The output must be the data, printed exactly as written.
Content starts
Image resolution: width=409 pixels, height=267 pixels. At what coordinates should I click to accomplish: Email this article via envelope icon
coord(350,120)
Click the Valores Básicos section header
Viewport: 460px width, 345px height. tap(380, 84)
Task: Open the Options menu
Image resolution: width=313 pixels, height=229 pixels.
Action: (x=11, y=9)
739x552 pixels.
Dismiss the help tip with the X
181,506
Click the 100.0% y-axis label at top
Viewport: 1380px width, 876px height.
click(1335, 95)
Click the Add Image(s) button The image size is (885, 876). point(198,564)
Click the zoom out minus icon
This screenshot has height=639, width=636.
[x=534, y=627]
Content ends
* [Response area]:
Image resolution: width=409 pixels, height=267 pixels. At what coordinates should I click to accomplish: Email this article via envelope icon
coord(350,120)
Click the Valores Básicos section header
Viewport: 460px width, 345px height. tap(380, 84)
Task: Open the Options menu
Image resolution: width=313 pixels, height=229 pixels.
Action: (x=11, y=9)
739x552 pixels.
Dismiss the help tip with the X
181,506
Click the 100.0% y-axis label at top
Viewport: 1380px width, 876px height.
click(1335, 95)
Click the Add Image(s) button The image size is (885, 876). point(198,564)
Click the zoom out minus icon
This screenshot has height=639, width=636.
[x=534, y=627]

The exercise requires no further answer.